Some of the Facebook and Instagram terms of use that fueled Meta’s lawsuits say that users may not use their products to cheat, act illegally, deceptively or fraudulently, or violate someone else’s rights (including using of someone else’s content without proper permission). It is also prohibited on social networks to data collect of the products using automated means, without the prior permission of the platforms.

There are also bans on creating fake accounts; collect information to which the user should not have access; or buy, sell or transfer accounts.

To ensure that the content people see on its platforms is authentic, Meta makes it clear that it may remove content or restrict or delete accounts if the terms or community guidelines are violated.

In a note sent to ByteMeta says it is very important that interactions on Instagram and Facebook are genuine, and for that they work to keep the community free from inauthentic behavior: “False engagement services, which artificially increase the popularity of an account through purchase and selling likes, comments and followers violates our Terms of Use, as do attempts to buy, sell or transfer any element of your account.”

Meta further states that it directs significant resources towards combating abuse on its platforms and, when detected, considers all applicable options, including suspension and removal of accounts. In some cases, they take legal action against those responsible.
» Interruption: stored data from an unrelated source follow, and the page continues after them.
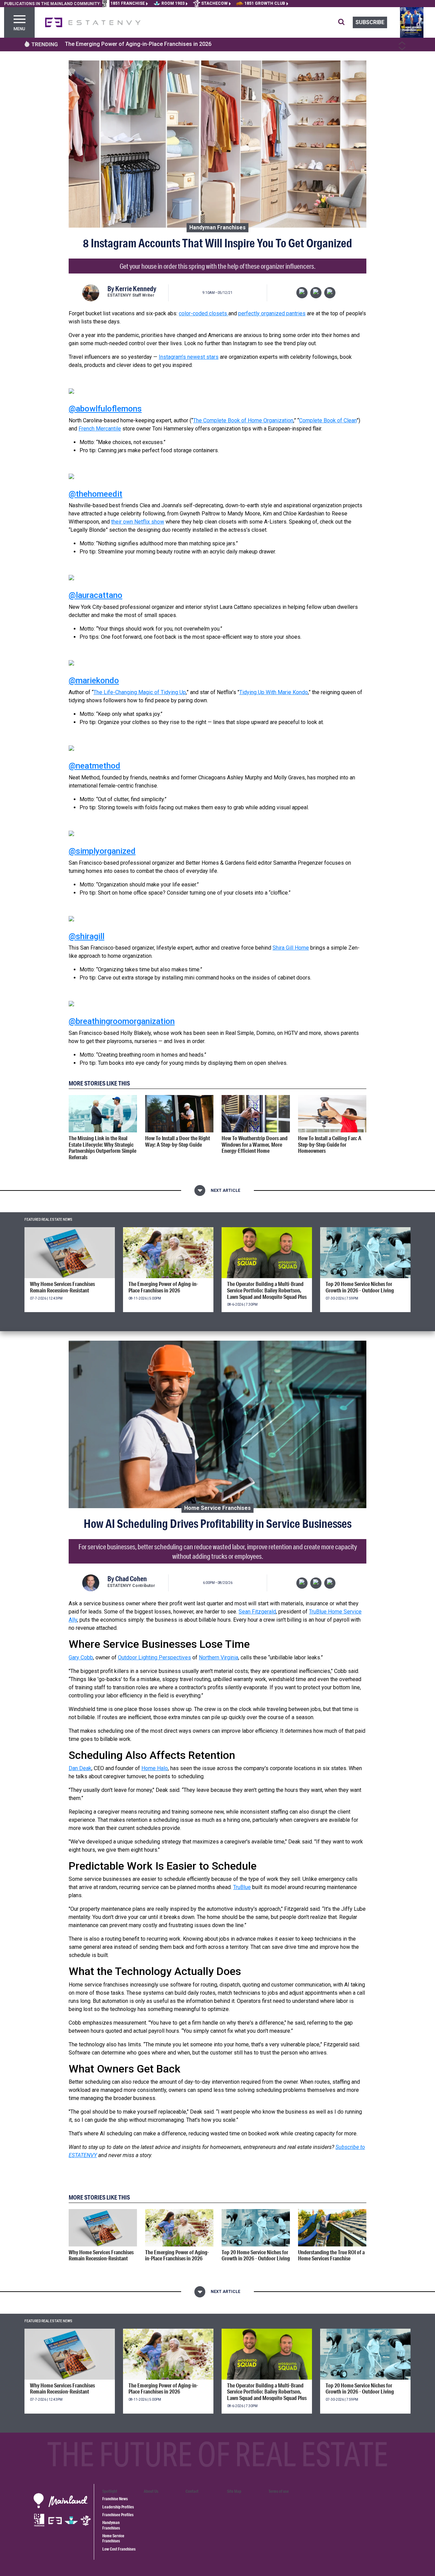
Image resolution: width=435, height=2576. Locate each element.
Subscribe (369, 22)
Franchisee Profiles (118, 2515)
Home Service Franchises (217, 1508)
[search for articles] (345, 22)
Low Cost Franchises (119, 2549)
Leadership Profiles (118, 2507)
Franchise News (115, 2499)
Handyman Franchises (217, 227)
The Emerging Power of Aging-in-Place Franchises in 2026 (138, 44)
Lack of transparency with buying followers can harm influencers on Instagram

Lack of transparency with buying followers can harm influencers on Instagram

Photo: Claudio Schwarz / Unsplash

“express” credibility

We are living in a society eager for transparency, argues Patrícia Peck, a lawyer specializing in digital law. “The distortion of reality, that is, the fabrication of a false reality, is not acceptable. That way, anyone can acquire fame and relevance,” she says.

For the lawyer, a profile that buys many followers gains the power to manipulate credibility, which affects the ethics and transparency of social networks. “Would we have the same opinion if we knew how many likes are spontaneous and how many likes are bought? Would it affect public opinion? We cannot legalize deception.”
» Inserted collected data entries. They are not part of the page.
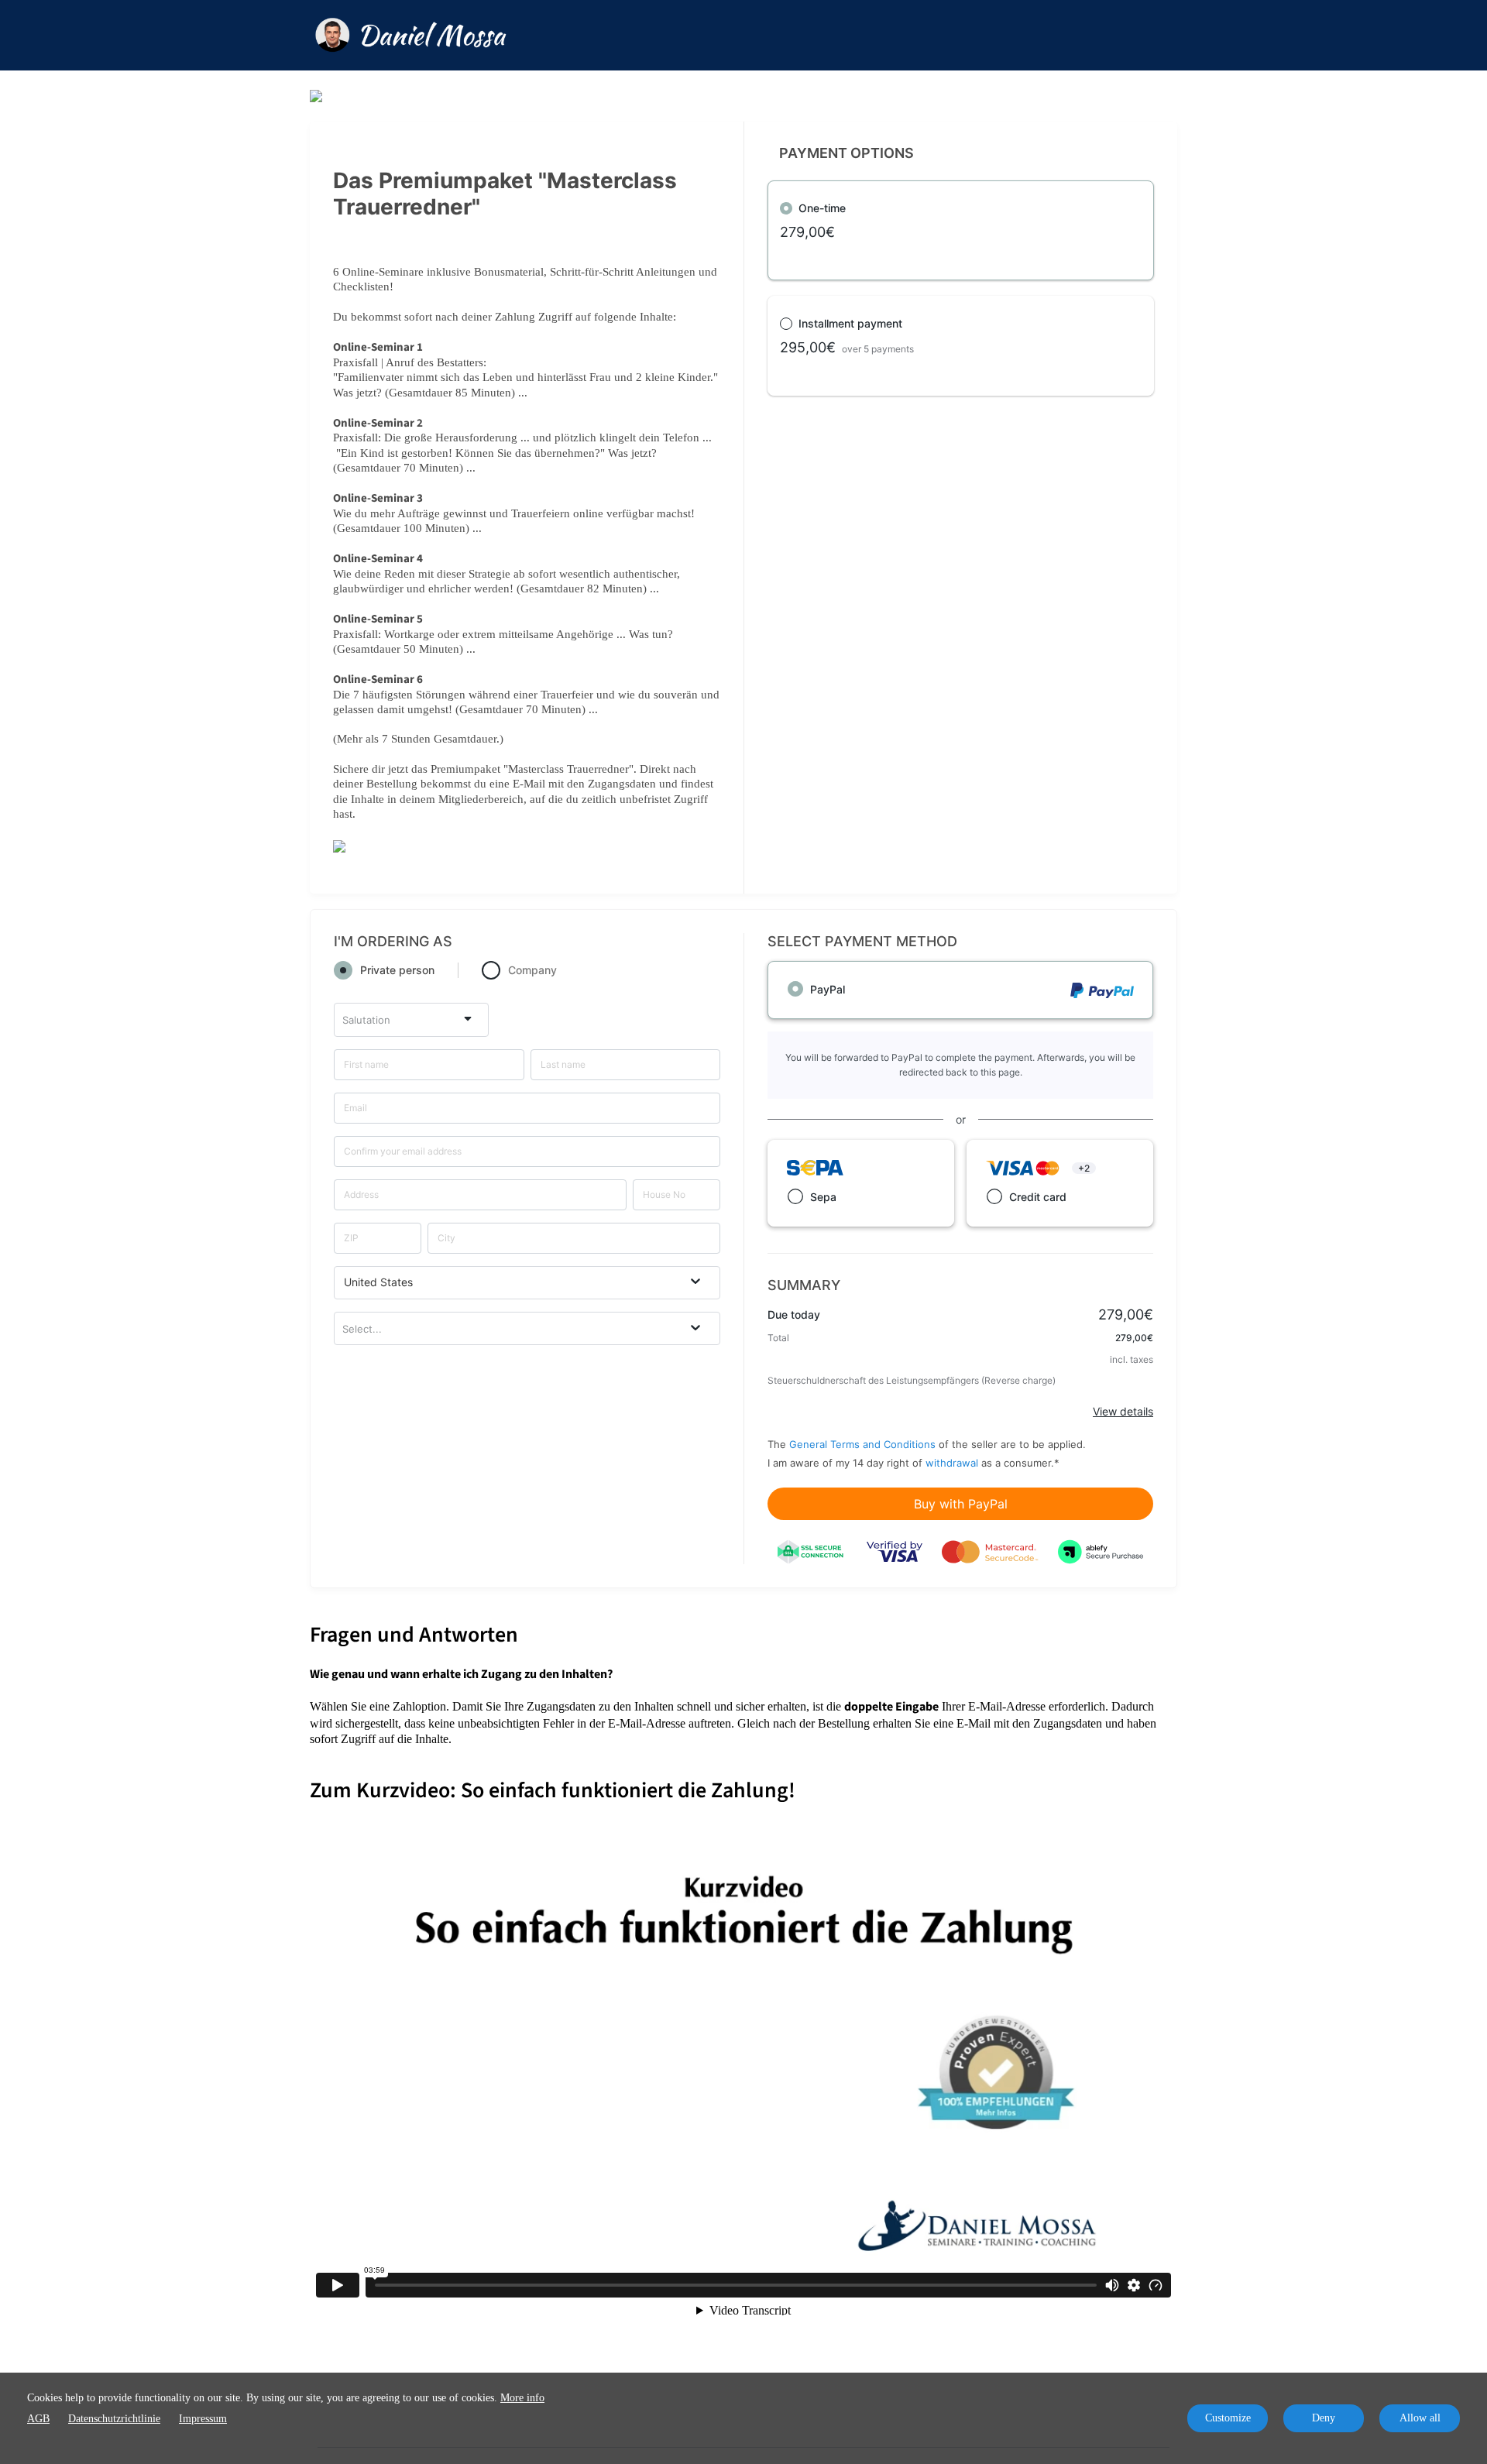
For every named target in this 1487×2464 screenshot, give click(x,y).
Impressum (203, 2419)
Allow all (1420, 2418)
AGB (38, 2419)
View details (1123, 1411)
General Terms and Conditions (862, 1444)
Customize (1228, 2418)
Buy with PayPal (961, 1504)
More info (522, 2398)
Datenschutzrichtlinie (114, 2419)
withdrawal (952, 1463)
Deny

Elizabeth Saad, professor at ECA-USP and coordinator of the COM+ Research group, also alerts to the importance of transparency in networks. “Click farms sell not only to influencers, but to agencies and even brands. Everyone, therefore, needs to review their strategies to preserve credibility.”

More quality, less quantity

For Saad, the fact of following an influencer on the network with a large number of followers makes no difference: “What matters is empathy, the feeling of belonging to the huge volume of followers. The vast majority do not even read the post, because they are enchanted by the character”.

Another relevant point highlighted by the teacher is that the brands seduced by the volume of followers do not always appreciate the importance of connecting the influencer profile with the product. “They hire celebrities who clearly don’t have that alignment, but focus on their undeniable audience potency.”

Edgar Rebouças, Research Coordinator of the National Network to Combat Misinformation (RNCD), says that there is nothing new on the subject. “In the 1970s, Canadian researcher Dallas Smyhte wrote a fundamental text on the audience as a commodity, contributing to the construction of a political economy of communications”, he argues.

Rebouças highlights that the objective of any communicator is to attract an audience to capture business as sponsors and advertisers. “The products are bait to sell the audience. This is what happens in social networks in the influencer strategy. And the more qualified it is, the more expensive.”

There is light at the end of the tunnel, experts believe. According to them, the current situation may change with the approval of the Fake News Law by the National Congress, which provides for inhibiting the functioning of inauthentic accounts on the networks. But, they warn, discussions around ethics and credibility on social media for creating a new culture are just beginning.